Tasks and exercises:
1: Answer these questions about the amendment to the shareholders agreement:
(a) What exhibit number appears at the top of the amendment?
(b) As of what date is the amendment agreement dated?
(c) Under what name was Transportation Technologies Industries, Inc. formerly known?
2: Continue the amendment to the shareholders agreement from the point where it stops.

Page extract:

************

AMENDMENT NO. 1 TO SHAREHOLDERSAGREEMENT
Exhibit 4.2
AMENDMENT NO. 1 TO
SHAREHOLDERS AGREEMENT
THIS AMENDMENT AGREEMENT, dated as of February 15, 2001 by and among Rabbit Hill Holdings, Inc., a Delaware corporation (RHH), Hancock Mezzanine Partners, L.P., a Delaware limited liability company (Hancock), John Hancock Mutual Life Insurance Company, a Massachusetts life insurance corporation (JHMLIC), Caravelle Investment Fund, L.L.C., a Delaware limited liability company (Caravelle), Transportation Technologies Industries, Inc., formerly Johnstown America Industries, Inc., a Delaware corporation (TTII), Camillo M. Santomero, III, an individual residing in New York (Santomero), Transportation Investment Partners, L.L.C., a Delaware limited liability company (TIP and, together with Caravelle and Santomero, collectively, in such capacity, the CAC Purchasers) and the Individual Investors listed on Exhibit A attached hereto, who now or hereafter become signatories to this Amendment Agreement (the Individual Investors - Hancock, JHMLIC, Caravelle, TTII, Santomero, TIP, the Individual Investors and any other person now or hereafter executing this Agreement are herein collectively referred to as the Shareholders).

************

Record set:
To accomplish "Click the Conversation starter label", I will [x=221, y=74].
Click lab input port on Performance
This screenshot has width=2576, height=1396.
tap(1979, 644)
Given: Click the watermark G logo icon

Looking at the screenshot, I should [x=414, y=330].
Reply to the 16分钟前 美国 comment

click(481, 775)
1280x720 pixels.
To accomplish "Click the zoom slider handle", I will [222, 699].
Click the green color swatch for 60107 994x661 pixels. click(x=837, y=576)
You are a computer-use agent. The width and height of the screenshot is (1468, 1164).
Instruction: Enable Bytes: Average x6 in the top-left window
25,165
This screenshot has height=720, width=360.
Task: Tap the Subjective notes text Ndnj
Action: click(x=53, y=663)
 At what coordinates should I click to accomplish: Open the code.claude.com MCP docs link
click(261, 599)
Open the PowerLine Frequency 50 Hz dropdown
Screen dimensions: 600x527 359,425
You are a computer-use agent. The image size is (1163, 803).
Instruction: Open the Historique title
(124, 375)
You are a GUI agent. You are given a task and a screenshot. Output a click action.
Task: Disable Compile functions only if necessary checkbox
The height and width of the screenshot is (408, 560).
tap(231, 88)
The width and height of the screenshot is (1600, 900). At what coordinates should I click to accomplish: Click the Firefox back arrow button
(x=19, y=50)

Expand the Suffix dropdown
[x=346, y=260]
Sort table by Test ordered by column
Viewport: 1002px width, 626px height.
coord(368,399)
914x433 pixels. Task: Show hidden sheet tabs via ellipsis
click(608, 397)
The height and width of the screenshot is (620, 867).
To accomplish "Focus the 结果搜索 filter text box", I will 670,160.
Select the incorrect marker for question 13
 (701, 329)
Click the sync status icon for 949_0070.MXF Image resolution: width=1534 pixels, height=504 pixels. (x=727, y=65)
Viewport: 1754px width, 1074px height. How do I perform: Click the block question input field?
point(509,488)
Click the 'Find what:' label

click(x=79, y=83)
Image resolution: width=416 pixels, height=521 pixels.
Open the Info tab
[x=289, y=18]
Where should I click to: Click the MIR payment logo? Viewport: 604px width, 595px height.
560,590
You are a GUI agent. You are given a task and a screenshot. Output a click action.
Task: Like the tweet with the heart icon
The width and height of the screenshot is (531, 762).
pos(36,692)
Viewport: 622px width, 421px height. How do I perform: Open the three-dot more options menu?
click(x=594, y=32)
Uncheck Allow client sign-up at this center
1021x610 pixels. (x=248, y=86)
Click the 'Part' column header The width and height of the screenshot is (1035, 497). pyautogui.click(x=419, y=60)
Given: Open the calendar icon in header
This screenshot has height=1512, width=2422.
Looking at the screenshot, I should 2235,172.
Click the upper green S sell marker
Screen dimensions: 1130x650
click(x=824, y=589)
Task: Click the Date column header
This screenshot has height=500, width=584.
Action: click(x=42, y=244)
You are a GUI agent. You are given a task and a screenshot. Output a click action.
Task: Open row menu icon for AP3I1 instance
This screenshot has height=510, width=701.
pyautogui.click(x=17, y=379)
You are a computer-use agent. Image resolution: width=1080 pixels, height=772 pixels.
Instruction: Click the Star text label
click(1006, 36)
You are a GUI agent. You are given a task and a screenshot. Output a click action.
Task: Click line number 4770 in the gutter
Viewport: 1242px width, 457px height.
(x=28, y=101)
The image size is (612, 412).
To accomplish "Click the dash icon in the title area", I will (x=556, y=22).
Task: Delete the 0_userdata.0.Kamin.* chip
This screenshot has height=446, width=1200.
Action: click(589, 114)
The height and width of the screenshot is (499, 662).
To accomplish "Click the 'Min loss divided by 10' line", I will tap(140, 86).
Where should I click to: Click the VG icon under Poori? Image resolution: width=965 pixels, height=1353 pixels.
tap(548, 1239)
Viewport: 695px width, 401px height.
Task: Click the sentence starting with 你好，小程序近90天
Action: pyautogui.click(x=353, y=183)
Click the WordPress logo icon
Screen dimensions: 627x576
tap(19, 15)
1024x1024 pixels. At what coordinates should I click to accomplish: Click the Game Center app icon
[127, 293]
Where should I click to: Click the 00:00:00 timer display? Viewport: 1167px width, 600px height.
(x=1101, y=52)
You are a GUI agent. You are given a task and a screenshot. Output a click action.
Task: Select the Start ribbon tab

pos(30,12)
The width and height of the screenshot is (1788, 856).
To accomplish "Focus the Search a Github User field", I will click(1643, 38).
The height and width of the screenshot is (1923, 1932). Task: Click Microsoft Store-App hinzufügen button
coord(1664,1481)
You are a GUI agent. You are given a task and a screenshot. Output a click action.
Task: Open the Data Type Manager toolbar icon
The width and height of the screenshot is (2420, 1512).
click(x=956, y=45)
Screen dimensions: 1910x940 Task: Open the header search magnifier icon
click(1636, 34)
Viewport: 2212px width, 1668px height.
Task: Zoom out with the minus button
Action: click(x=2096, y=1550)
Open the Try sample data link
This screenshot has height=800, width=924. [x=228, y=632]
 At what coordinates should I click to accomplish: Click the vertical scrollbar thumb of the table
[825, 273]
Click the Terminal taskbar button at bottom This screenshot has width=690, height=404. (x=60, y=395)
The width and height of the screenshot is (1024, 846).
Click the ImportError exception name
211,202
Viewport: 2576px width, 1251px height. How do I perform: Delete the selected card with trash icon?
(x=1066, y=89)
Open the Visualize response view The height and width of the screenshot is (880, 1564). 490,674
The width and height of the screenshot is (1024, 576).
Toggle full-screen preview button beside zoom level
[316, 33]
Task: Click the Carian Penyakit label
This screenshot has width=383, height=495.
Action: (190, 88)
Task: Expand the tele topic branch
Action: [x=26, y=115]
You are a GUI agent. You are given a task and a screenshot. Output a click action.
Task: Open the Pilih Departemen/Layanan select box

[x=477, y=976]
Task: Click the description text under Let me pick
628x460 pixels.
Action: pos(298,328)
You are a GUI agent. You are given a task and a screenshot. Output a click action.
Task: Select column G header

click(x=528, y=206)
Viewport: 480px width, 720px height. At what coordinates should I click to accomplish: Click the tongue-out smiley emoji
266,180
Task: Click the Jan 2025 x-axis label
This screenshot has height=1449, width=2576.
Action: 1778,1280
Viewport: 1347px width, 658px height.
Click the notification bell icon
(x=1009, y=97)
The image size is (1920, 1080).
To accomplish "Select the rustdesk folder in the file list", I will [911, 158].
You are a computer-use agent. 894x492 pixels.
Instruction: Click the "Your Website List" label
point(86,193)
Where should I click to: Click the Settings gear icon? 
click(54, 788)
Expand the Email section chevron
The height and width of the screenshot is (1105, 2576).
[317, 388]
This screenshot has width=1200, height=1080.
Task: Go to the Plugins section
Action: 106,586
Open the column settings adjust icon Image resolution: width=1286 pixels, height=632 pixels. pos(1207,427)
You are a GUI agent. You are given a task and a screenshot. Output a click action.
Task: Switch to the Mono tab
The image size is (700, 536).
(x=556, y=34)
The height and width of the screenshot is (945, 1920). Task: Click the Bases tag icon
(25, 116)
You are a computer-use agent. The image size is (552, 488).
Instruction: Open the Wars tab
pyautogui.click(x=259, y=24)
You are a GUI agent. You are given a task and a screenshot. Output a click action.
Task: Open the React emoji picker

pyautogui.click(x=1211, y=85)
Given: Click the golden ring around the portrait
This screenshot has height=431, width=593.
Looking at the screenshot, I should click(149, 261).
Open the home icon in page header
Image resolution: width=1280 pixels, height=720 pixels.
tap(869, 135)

************

Answers to the exercises:
1:
(a) Exhibit 4.2
(b) February 15, 2001
(c) Johnstown America Industries, Inc.

2:
BACKGROUND
The parties hereto (with the exception of TIP) are all parties to a certain Shareholders Agreement dated June 3, 1999 (the Shareholders Agreement). By letter dated January 30, 2001, TTII has notified the Shareholders that it desires to Transfer 2,500 shares of Non-Voting Preferred Stock and 2,500 shares of Voting Common Stock (collectively, the TTII Shares), as required by Section 4(a) of the Shareholders Agreement. In connection with such proposed Transfer of the TTII Shares, and to clarify or amend certain other matters relating to the Shareholders Agreement, the parties hereto desire to amend, modify and supplement the Shareholders Agreement, all on the terms and conditions set forth herein.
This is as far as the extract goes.